History

United States
- Name: USS Avalon
- Namesake: Previous name retained
- Builder: Greenport Basin & Construction Company, Greenport, New York
- Completed: 1908
- Acquired: 19 May 1917
- Commissioned: No record of commissioning
- Stricken: 22 December 1918
- Fate: Returned to owner 22 December 1918
- Notes: Operated as civilian motorboat Avalon 1908-1917 and from 1918

General characteristics
- Type: Patrol vessel
- Tonnage: 14 or 16 Gross register tons
- Length: 46 ft 0 in (14.02 m)
- Beam: 10 ft 6 in (3.20 m)
- Draft: 3 ft 1 in (0.94 m) mean
- Speed: 8.6 knots

= USS Avalon (1908) =

Patrol vessel of the United States Navy

The first USS Avalon was a United States Navy patrol vessel acquired in 1917 but possibly never commissioned.

Avalon was built in 1908 as the private motorboat Usona by the Greenport Basin & Construction Company at Greenport, New York. She later was renamed Avalon.

In 1917, the U.S. Navy inspected Avalon for possible naval service during World War I. On 19 May 1917 officials of the 3rd Naval District took control of her for use as a section patrol boat.

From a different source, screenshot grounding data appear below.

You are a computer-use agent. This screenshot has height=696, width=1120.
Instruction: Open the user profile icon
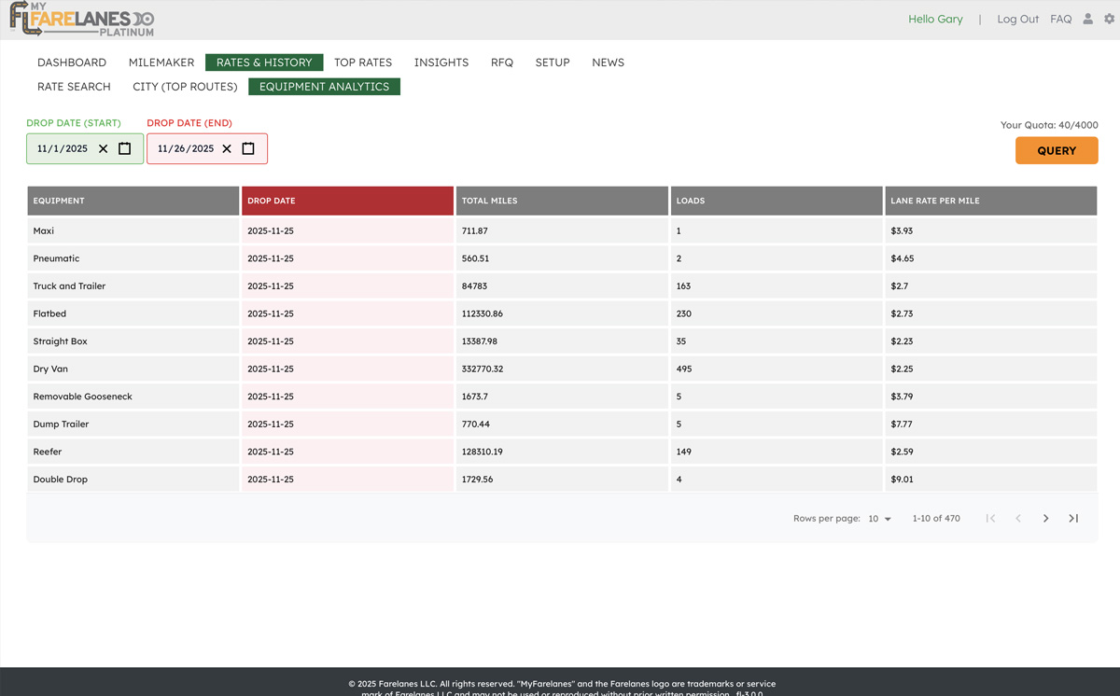pos(1087,19)
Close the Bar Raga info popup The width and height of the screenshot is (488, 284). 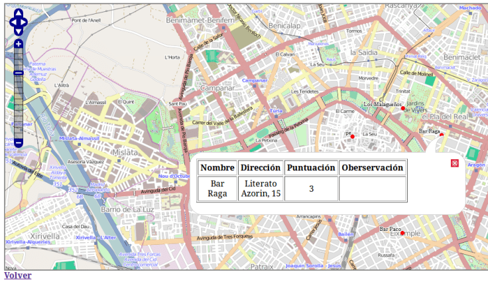coord(454,163)
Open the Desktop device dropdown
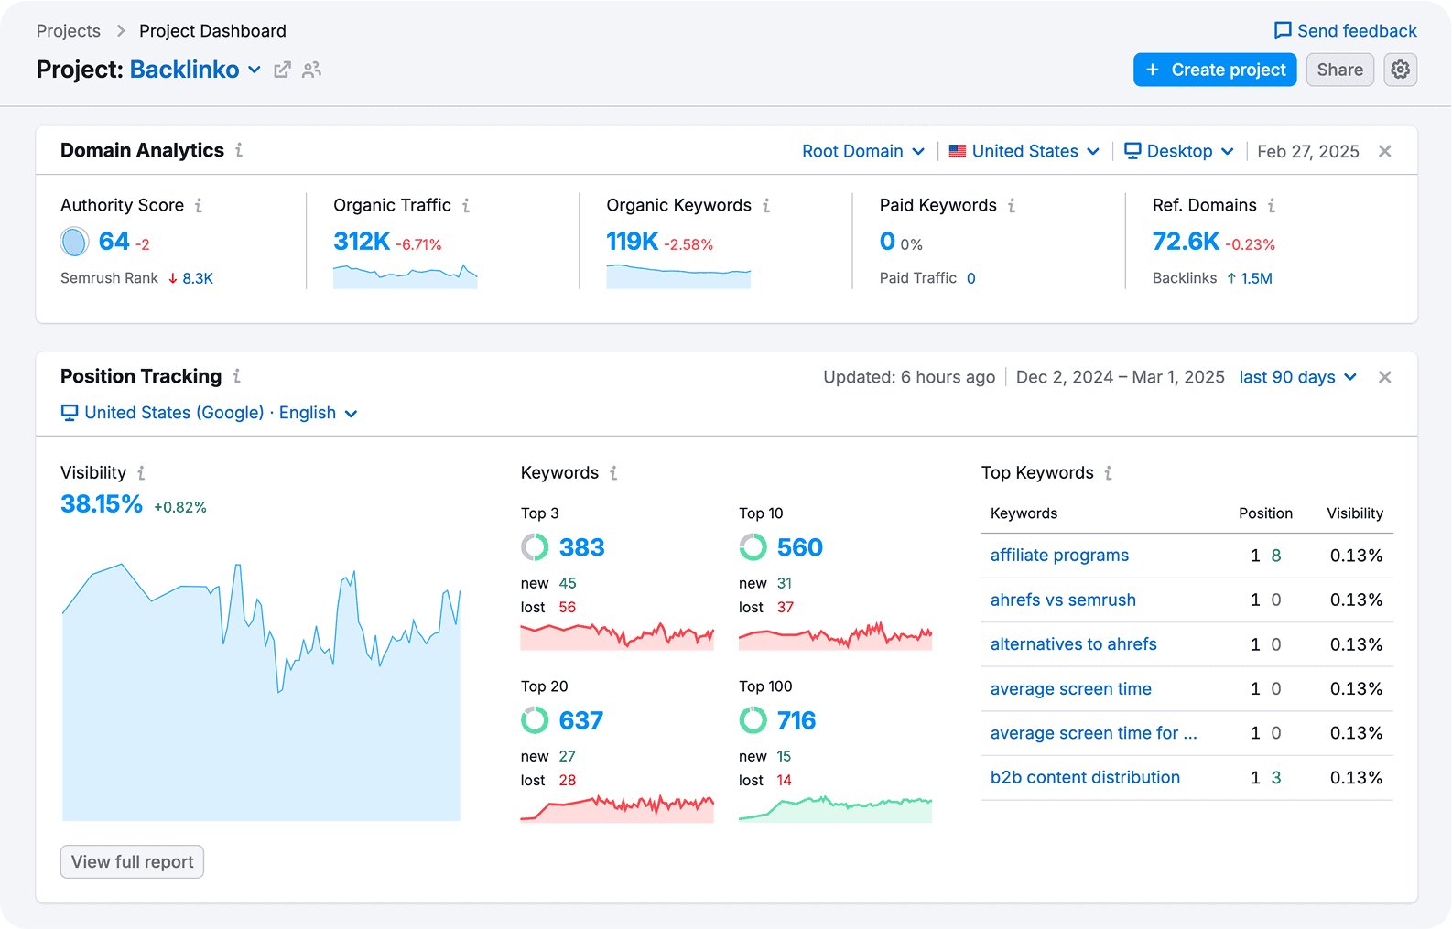Screen dimensions: 1452x929 point(1179,151)
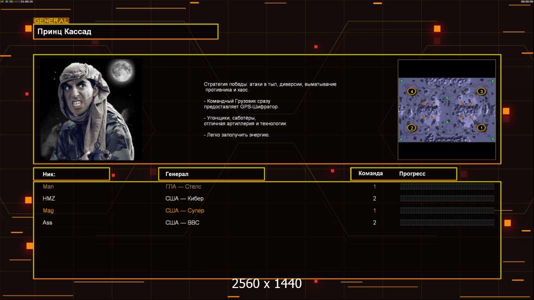Image resolution: width=534 pixels, height=300 pixels.
Task: Click США — Супер general entry
Action: 185,211
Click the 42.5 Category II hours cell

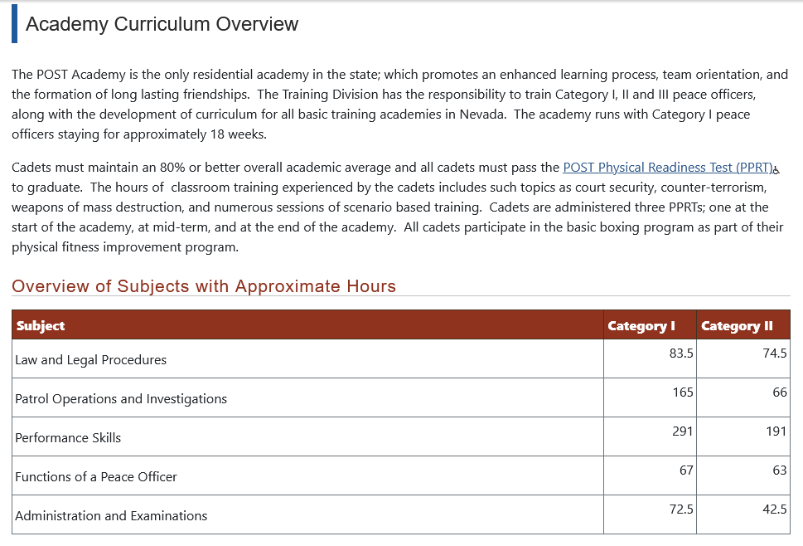tap(775, 509)
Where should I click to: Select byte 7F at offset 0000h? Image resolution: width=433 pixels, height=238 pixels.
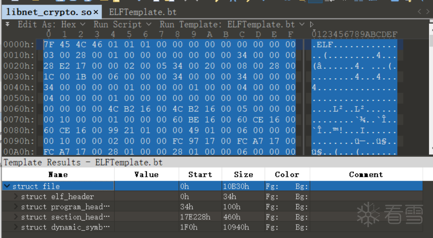coord(48,44)
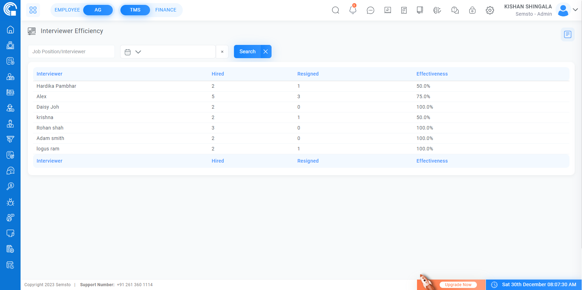Click the bug icon in sidebar
Image resolution: width=582 pixels, height=290 pixels.
point(10,202)
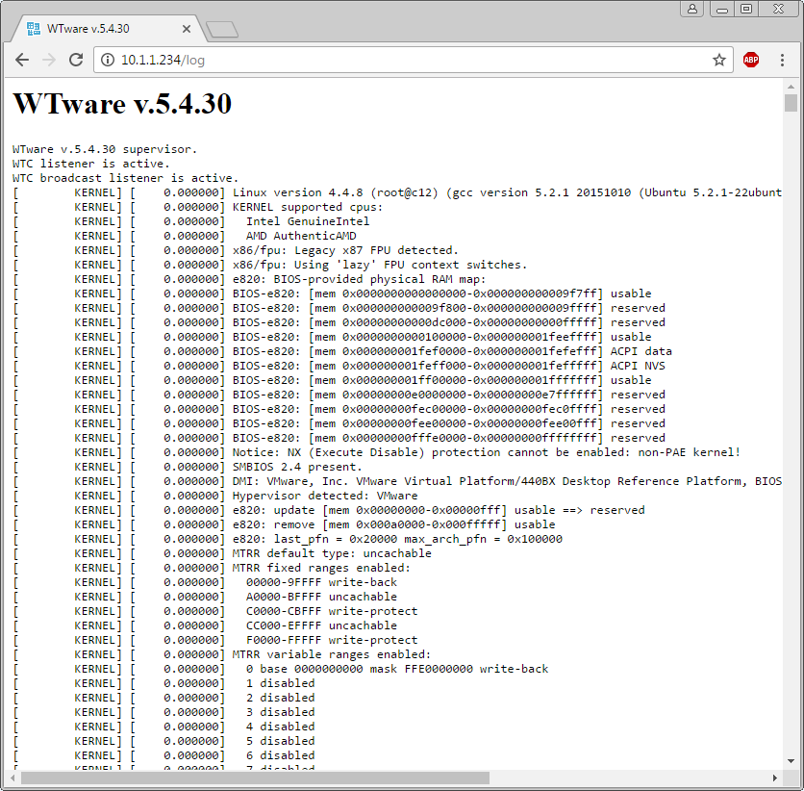Viewport: 804px width, 791px height.
Task: Click the grayed Forward arrow button
Action: pyautogui.click(x=49, y=60)
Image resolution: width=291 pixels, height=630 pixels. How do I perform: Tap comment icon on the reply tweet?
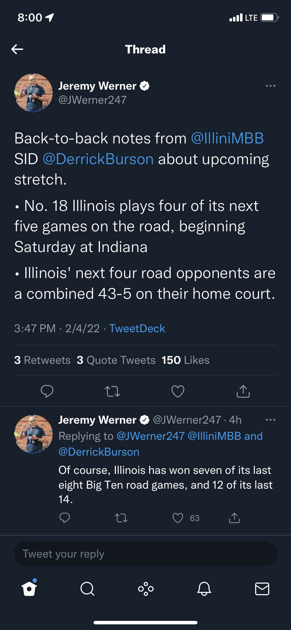click(x=65, y=518)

Avalons name was placed on the Navy List, but she never received a section patrol (SP) number and no records have been found showing her to have been commissioned or describing any naval service by Avalon. However, she appears to have remained in Navy custody until 22 December 1918, when she was stricken from the Navy List. The Navy returned her to her owner the same day.